AVAILABLE DATA —
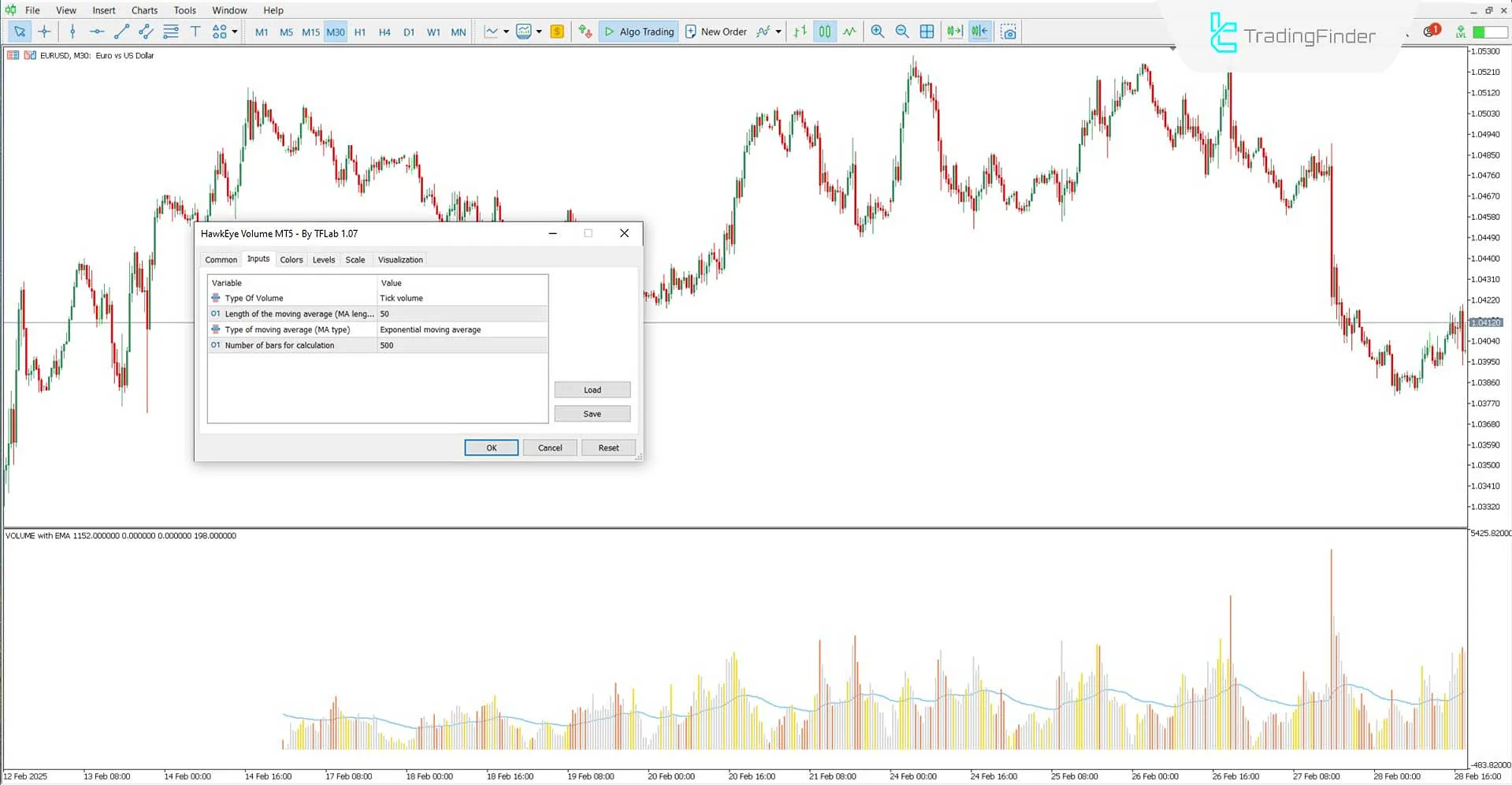Enable Algo Trading
The width and height of the screenshot is (1512, 785).
(638, 32)
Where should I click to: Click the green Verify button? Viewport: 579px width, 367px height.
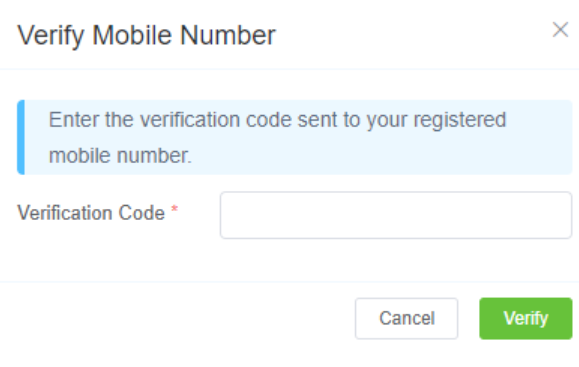pyautogui.click(x=526, y=318)
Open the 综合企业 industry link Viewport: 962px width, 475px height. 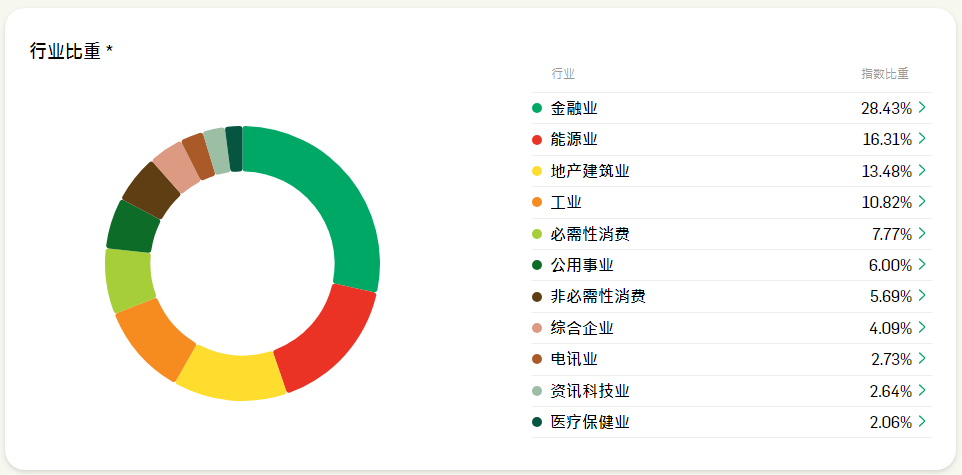click(x=582, y=328)
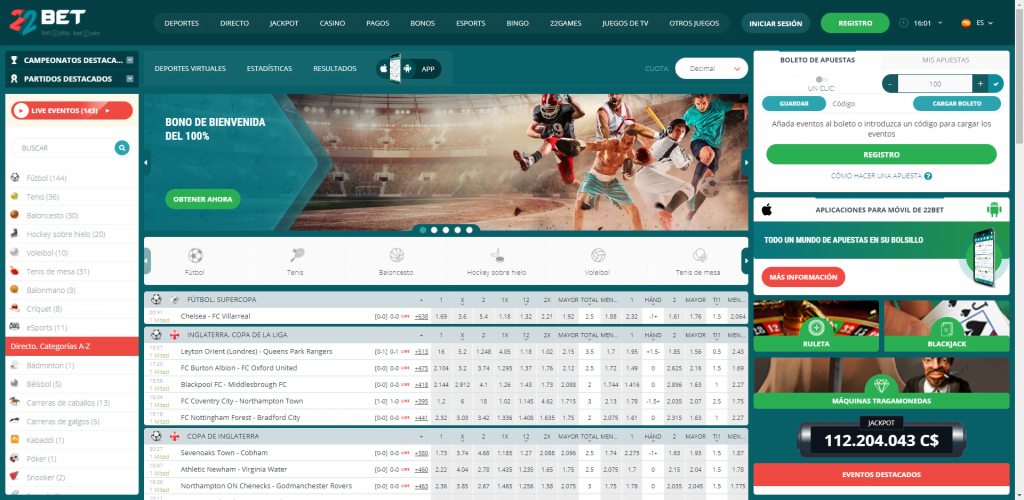The height and width of the screenshot is (500, 1024).
Task: Click the Obtener Ahora bonus button
Action: [x=202, y=199]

THE EXERCISE — Quote the listing above word for word, from its start through the line containing "pyautogui.click(x=526, y=318)". Leave the pictures out.

EXERCISE RESPONSE —
Enable Algo Trading
The width and height of the screenshot is (1512, 785).
(638, 32)
Where should I click to: Click the green Verify button? Viewport: 579px width, 367px height.
pyautogui.click(x=526, y=318)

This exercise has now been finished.